門に着くとそこでは巨漢の戦士が盗賊達の援護を受けながら、雪だるまと戦闘していた。巨大な人型タイプが三体程度であったが、盗賊達には荷が重かった。加えて吹き付けてくる冷気が、彼らの身体能力を著しく下げる。動きが鈍ると、その巨大な手で殴り倒されていった。
「うぉおおお」
「ナオか!」
「おう。グント苦戦しているみたいだな」
「ああ。そろそろ持たないと感じていたところだ。それで、例のモノは手に入ったのか?」
「残念だが、またの機会だな」
グントの表情は鋼鉄のヘルムで覆われていたが、安堵する声が漏れていた。ナオは大剣と鞄から取り出すと、雪巨人に向けて炎を伸ばしていく。【刺し貫く赤】を発動させると、足に狙いを定めて振りぬく。足を失った巨人が前のめりになると倒れてくる。10mはあろうかという巨体だったので、慌てて下がる。
「やったぜ」
「いいや・・・・・・あれをよく見ろナオ」
快哉の叫びを上げるナオに、グントは注意を呼びかけた。倒れた巨人から更に生まれてくる中型の雪だるまであった。残りの巨人の方は激しく突進を開始し、盗賊達が隠れる建物を破壊していく。巨人は入口を更地にする勢いだった。
「どういう事なんだよ」
「恐らく、敵の魔術師の狙いはナオお前だ」
ナオは雪だるまを次々と破壊していくが、周囲の雪を吸収するとさらに雪ゴーレム生み出されていく。
「きりがねえな」
「そうだな。といってもこやつ等を操る魔術師の元に接近する必要があるが、それすらも敵の狙いやもしれん。どうする?」
グントはそう言うが、敵の布陣がナオにはどの程度のモノかわからないのだった。迂闊に潜入する事を誘っているとも考えられた。次々と現れる雪ゴーレム達を破壊しつつ、敵の戦力を測る必要がナオには要る。というのも、巨人の遥か後方にしか敵兵が居なかった。
「糞がぁあ!」
ナオの怒りの叫びが盗賊のアジトに響き渡った。
◆
俺とシルバーナはレクチャー屋を出る事にしたが、そこで問題が起きた。
盗賊は有料という事実だった。
「ユウタは無料であたしには金払えって、なんでなのさ」
語気も荒く女店長に詰め寄る盗賊娘だった。カウンターの周囲にはまばらだが、客がいるのである。人目をもう少し憚って欲しいものだ。女店長ココナツさんは肩を竦めると腰に手を当てた。

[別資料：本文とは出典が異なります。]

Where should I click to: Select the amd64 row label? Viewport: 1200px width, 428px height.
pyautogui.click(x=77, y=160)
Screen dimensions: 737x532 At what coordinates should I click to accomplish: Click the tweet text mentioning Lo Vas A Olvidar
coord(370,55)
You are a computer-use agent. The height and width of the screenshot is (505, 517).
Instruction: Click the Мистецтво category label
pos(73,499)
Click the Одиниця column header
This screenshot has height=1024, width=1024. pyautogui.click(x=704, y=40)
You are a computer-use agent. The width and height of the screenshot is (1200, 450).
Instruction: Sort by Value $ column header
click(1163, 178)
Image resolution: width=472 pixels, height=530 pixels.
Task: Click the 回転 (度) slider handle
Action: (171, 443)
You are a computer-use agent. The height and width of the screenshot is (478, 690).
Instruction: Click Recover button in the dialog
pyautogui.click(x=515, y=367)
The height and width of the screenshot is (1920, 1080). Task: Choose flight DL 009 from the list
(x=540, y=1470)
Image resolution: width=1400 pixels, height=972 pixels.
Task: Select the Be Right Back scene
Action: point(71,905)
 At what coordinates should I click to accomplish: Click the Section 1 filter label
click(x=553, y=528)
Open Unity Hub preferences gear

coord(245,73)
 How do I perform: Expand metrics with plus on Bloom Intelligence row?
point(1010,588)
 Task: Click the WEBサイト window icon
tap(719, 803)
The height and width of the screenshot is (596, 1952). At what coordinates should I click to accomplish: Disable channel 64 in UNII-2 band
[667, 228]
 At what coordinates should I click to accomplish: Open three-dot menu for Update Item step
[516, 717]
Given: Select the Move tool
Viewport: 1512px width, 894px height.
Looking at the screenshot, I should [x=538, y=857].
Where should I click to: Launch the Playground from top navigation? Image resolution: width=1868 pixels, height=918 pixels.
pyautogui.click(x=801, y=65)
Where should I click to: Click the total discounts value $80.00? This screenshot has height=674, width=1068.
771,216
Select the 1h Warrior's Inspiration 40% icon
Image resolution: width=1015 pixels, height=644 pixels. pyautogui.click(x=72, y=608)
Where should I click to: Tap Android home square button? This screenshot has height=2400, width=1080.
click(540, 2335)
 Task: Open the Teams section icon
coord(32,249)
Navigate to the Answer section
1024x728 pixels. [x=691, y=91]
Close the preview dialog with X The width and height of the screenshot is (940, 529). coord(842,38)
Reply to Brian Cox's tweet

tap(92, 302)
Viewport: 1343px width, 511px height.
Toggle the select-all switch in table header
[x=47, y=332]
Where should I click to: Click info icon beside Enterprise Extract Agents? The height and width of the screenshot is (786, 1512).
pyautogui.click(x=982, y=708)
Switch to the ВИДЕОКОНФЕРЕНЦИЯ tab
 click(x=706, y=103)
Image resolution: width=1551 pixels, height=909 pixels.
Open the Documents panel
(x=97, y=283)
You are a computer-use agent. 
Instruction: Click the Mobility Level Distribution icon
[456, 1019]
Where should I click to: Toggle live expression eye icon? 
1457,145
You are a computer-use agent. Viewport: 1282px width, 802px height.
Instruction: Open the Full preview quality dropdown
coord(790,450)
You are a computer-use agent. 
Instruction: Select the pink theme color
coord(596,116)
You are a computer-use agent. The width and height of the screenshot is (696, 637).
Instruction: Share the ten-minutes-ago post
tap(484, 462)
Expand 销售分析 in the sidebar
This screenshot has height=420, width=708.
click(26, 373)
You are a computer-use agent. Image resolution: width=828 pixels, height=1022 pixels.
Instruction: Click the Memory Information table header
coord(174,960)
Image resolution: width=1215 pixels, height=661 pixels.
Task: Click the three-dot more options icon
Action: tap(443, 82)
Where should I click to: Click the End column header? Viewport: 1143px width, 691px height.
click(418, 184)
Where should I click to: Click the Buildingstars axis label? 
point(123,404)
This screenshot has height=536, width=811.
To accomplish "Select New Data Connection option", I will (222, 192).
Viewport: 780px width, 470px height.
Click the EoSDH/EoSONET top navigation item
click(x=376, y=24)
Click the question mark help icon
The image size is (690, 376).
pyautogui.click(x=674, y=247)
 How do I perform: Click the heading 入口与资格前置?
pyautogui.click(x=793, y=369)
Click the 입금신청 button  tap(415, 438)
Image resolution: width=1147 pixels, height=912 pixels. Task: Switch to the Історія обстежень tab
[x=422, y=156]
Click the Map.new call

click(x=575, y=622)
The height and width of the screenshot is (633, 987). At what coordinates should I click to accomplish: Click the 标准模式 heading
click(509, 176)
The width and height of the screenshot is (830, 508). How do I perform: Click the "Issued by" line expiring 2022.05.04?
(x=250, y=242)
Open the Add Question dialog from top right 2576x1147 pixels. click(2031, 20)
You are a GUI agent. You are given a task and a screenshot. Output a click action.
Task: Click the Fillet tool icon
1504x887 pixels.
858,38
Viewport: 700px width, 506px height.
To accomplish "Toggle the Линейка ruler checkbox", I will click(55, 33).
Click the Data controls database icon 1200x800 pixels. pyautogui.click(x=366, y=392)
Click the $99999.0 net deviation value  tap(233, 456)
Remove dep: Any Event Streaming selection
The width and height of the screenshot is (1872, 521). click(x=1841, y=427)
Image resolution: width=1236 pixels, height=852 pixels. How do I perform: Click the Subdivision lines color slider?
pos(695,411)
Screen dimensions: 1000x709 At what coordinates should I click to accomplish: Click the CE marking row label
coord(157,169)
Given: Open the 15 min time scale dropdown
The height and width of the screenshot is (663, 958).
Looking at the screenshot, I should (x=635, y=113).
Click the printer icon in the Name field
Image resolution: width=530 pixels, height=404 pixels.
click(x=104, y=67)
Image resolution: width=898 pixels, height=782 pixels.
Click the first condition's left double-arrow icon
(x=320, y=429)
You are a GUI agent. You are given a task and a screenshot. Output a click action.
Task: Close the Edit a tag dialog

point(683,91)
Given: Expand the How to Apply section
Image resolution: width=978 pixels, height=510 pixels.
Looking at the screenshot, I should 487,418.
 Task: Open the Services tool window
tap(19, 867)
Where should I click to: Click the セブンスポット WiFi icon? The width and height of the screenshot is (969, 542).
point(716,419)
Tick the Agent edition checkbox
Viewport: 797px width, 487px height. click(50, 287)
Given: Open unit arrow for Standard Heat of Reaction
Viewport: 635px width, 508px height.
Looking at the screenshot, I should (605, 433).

「盗賊なんてゴミみたいな物ですからね~。ちなみに目を通したスキルについてはこちらで確認させてもらってますよ~。二刀流に音速刺し、その他にも盗賊系のスキル各種しめて三十万ゴル以上ですが・・・払えますか?」
「えっ?」
「なんでそんなにすんのさ!」
「元々そんなお値段ですよ~。本来であれば二百万ゴル以上なのです。ガンバルがスキル本を提示する恰好なのですが、こちらの落ち度もありますからその値段に値引きしてます」
申し訳なさそうにココナツさんは話すが、シルバーナは顔を真っ赤にしている。無理もないだろう、本人がタダだと思っていれば、有料であったという事実。三十万ゴルなんて無理すぎるだろう。俺の全財産を支払いに当ててちょっと残るくらいかな。今どれだけゴルがあったか・・・・・・確か四十六万くらいあったか。
俺が肩代わりしてもいいが、それでは安易すぎるよな。
それにしても凄い値段である。ちょっとした家より遥かに高いそれはどういう仕組みになっているんだろうか。隣に立つ少女は肩を震わせているが、まさか暴れるんじゃないだろうな。いくらぽやっとして天然ぽいココナツさんではあるけれど、ダンジョンマスターらしいのでその実力は侮れない。トラップホールみたいなインチキ罠でも使われると、シルバーナでは歯が立たないだろう。
そこまで考えて、ある事に気が付いた。そもそも、ここ『常夏』はもしかして店自体がダンジョンなんじゃあるまいかと。だとすれば、俺達はココナツさんのダンジョン内部で踊っていた事になる。知りたいだけ、習得出来るだけ俺にスキルを学習させるのは何故か。そこの所も全く考えていなかったな。兎に角、ダンジョンだとすればシルバーナが何のスキルを学習して習得したか。それを把握する事も出来ると推測する事は難しくない。
シルバーナは顔を赤くして抗議するも取り合ってもらえている風ではない。このままいくとどうなるんだろうか。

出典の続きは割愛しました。